University of Oslo Doctoral Research Fellowship in Japanese Studies
A PhD Research Fellowship in Japanese Studies is available at the Department of Culture Studies and Oriental Languages (IKOS), University of Oslo. IKOS seeks to recruit a PhD candidate with excellent research qualifications who will investigate issues of heritagisation in contemporary Japan.
The successful applicant will address issues related to the project Sacred heritage? Secularisation, sacralisation and the production of heritage in contemporary Japan.This project looks at the transformation of religious sites into heritage sites, which entails intense processes of negotiation and re-signification, not least about the place of religion in the public sphere and the boundaries between the religious and the secular. The successful applicant will address one or more of the following questions:
- How does the “heritagisation” of temples, shrines, pilgrimage trails and other places of worship affect institutional and devotional practices?
- How does the reclassification of “sacred sites” as “heritage sites” relate to wider processes of secularisation and sacralisation in Japanese society?
- How do Japanese applications for World Heritage status relate to territorial claims, in particular with regard to its peripheral islands (e.g., Okinoshima, Ogasawara, the Ryukyu Islands)?
- How does the production of cultural and natural heritage in Japan reflect ongoing demographic, political and ideological developments?

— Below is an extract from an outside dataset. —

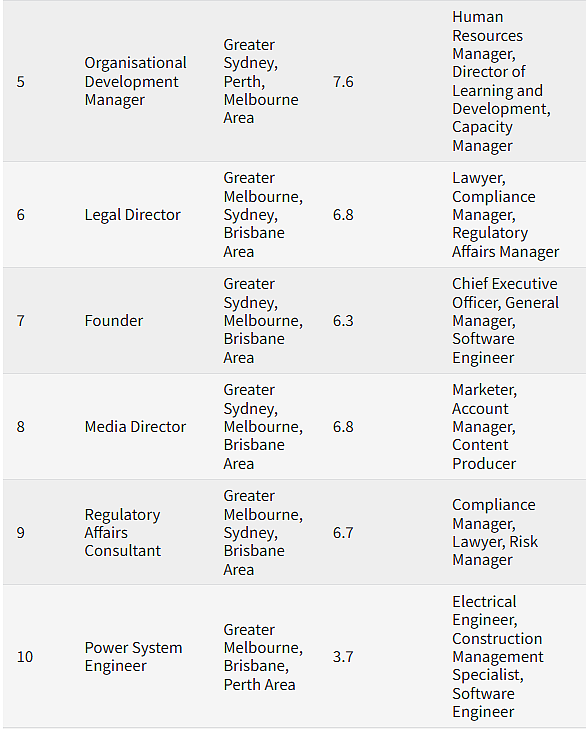Click Electrical Engineer related roles cell
Viewport: 586px width, 729px height.
coord(498,656)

The successful candidate is expected to join the department’s research community and take active part in its collegial meetings and seminars. The research community includes Japanese and East Asian Studies as well as religious studies and heritage studies.
The person appointed will be affiliated with the Faculty's organized research training. The academic work is to result in a doctoral thesis that will be defended at the Faculty with a view to obtaining the degree of PhD.
The appointment is for three years.
- A Master's degree or equivalent in Japanese Studies, Religious Studies, Cultural Anthropology, or a related discipline.
- Advanced Japanese and English language competence is required.
- The Master's Degree must be obtained at the time of application, and the Master’s thesis should be on a relevant topic. Candidates who have already obtained a PhD degree or submitted a PhD thesis in a similiar field will not be considered for this fellowship.
In assessing the applications, special emphasis will be placed on:
- The project’s scientific merits and creative potential
- The applicant's academic and personal qualifications
- The applicant’s ability to complete the project and research training within the time frame
- The applicant’s collaboration skills and ability/willingness to join an interdisciplinary academic community
Applicants who have recently graduated with excellent results may be given preference.
Short-listed candidates will be called in for an interview at the University of Oslo, or we will arrange for an interview on Skype.
- salary level 50 - 56 (NOK 430 500 - 475 400, depending on level of expertise)
- a professionally stimulating working environment
- attractive welfare benefits
Applicants must submit the following attachments with the electronic application, preferably in pdf format:
- letter of application
- Curriculum Vitae
- list of publications (if applicable)
- transcript of records of your Master's degree. Foreign applicants are advised to attach an explanation of their university's grading system
- project description, including a detailed progress plan for the project (maximum 5 pages, see Template for project descriptions)
Educational certificates, Master’s theses and the like are not to be submitted with the application, but applicants may be asked to submit such information or works later.
The University of Oslo has an Acquisition of Rights Agreement for the purpose of securing rights to intellectual property created by its employees, including research results.
The University of Oslo aims to achieve a balanced gender composition in the workforce and to recruit people with ethnic minority backgrounds.
Following the Freedom of Information Act (Offentleglova) § 25, Chapter 2, information about the applicant may be used in the public list of applicants even if the applicant opts out from the entry in the public application list.